Problem to work on -
Switch every "Identify the location of" in the material below to "Give the location of", and write the material out again with nothing else changed.

Saved data entries:
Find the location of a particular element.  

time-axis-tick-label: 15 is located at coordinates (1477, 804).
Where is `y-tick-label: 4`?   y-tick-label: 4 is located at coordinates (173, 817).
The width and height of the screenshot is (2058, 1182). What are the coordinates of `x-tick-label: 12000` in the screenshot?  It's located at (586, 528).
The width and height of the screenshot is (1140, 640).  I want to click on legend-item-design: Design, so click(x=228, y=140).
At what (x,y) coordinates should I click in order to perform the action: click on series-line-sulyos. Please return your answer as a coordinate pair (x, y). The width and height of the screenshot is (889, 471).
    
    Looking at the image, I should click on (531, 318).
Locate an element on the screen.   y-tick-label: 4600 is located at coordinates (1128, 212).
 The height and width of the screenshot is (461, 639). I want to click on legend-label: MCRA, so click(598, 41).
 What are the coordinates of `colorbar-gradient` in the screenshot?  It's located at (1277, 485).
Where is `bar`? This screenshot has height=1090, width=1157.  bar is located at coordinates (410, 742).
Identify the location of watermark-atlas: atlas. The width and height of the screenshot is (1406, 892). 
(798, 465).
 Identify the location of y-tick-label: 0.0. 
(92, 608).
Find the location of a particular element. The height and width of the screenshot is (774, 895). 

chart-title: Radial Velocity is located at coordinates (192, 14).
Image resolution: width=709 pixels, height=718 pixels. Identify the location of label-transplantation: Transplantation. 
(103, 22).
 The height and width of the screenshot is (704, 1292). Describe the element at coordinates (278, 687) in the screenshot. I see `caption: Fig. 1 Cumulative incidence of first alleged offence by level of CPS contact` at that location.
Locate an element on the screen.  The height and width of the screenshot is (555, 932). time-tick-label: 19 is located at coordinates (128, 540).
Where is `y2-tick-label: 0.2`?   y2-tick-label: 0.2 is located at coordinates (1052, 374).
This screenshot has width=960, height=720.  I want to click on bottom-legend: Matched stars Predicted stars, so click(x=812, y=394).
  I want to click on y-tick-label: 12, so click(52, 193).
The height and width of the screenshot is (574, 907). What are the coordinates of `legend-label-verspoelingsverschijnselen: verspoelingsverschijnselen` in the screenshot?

Solution to this exercise -
Find the location of a particular element.  

time-axis-tick-label: 15 is located at coordinates (1477, 804).
Where is `y-tick-label: 4`?   y-tick-label: 4 is located at coordinates (173, 817).
The width and height of the screenshot is (2058, 1182). What are the coordinates of `x-tick-label: 12000` in the screenshot?  It's located at (586, 528).
The width and height of the screenshot is (1140, 640).  I want to click on legend-item-design: Design, so click(x=228, y=140).
At what (x,y) coordinates should I click in order to perform the action: click on series-line-sulyos. Please return your answer as a coordinate pair (x, y). The width and height of the screenshot is (889, 471).
    
    Looking at the image, I should click on (531, 318).
Locate an element on the screen.   y-tick-label: 4600 is located at coordinates (1128, 212).
 The height and width of the screenshot is (461, 639). I want to click on legend-label: MCRA, so click(598, 41).
 What are the coordinates of `colorbar-gradient` in the screenshot?  It's located at (1277, 485).
Where is `bar`? This screenshot has height=1090, width=1157.  bar is located at coordinates (410, 742).
Give the location of watermark-atlas: atlas. The width and height of the screenshot is (1406, 892). 
(798, 465).
 Give the location of y-tick-label: 0.0. 
(92, 608).
Find the location of a particular element. The height and width of the screenshot is (774, 895). 

chart-title: Radial Velocity is located at coordinates (192, 14).
Image resolution: width=709 pixels, height=718 pixels. Give the location of label-transplantation: Transplantation. 
(103, 22).
 The height and width of the screenshot is (704, 1292). Describe the element at coordinates (278, 687) in the screenshot. I see `caption: Fig. 1 Cumulative incidence of first alleged offence by level of CPS contact` at that location.
Locate an element on the screen.  The height and width of the screenshot is (555, 932). time-tick-label: 19 is located at coordinates (128, 540).
Where is `y2-tick-label: 0.2`?   y2-tick-label: 0.2 is located at coordinates (1052, 374).
This screenshot has width=960, height=720.  I want to click on bottom-legend: Matched stars Predicted stars, so click(x=812, y=394).
  I want to click on y-tick-label: 12, so click(52, 193).
The height and width of the screenshot is (574, 907). What are the coordinates of `legend-label-verspoelingsverschijnselen: verspoelingsverschijnselen` in the screenshot?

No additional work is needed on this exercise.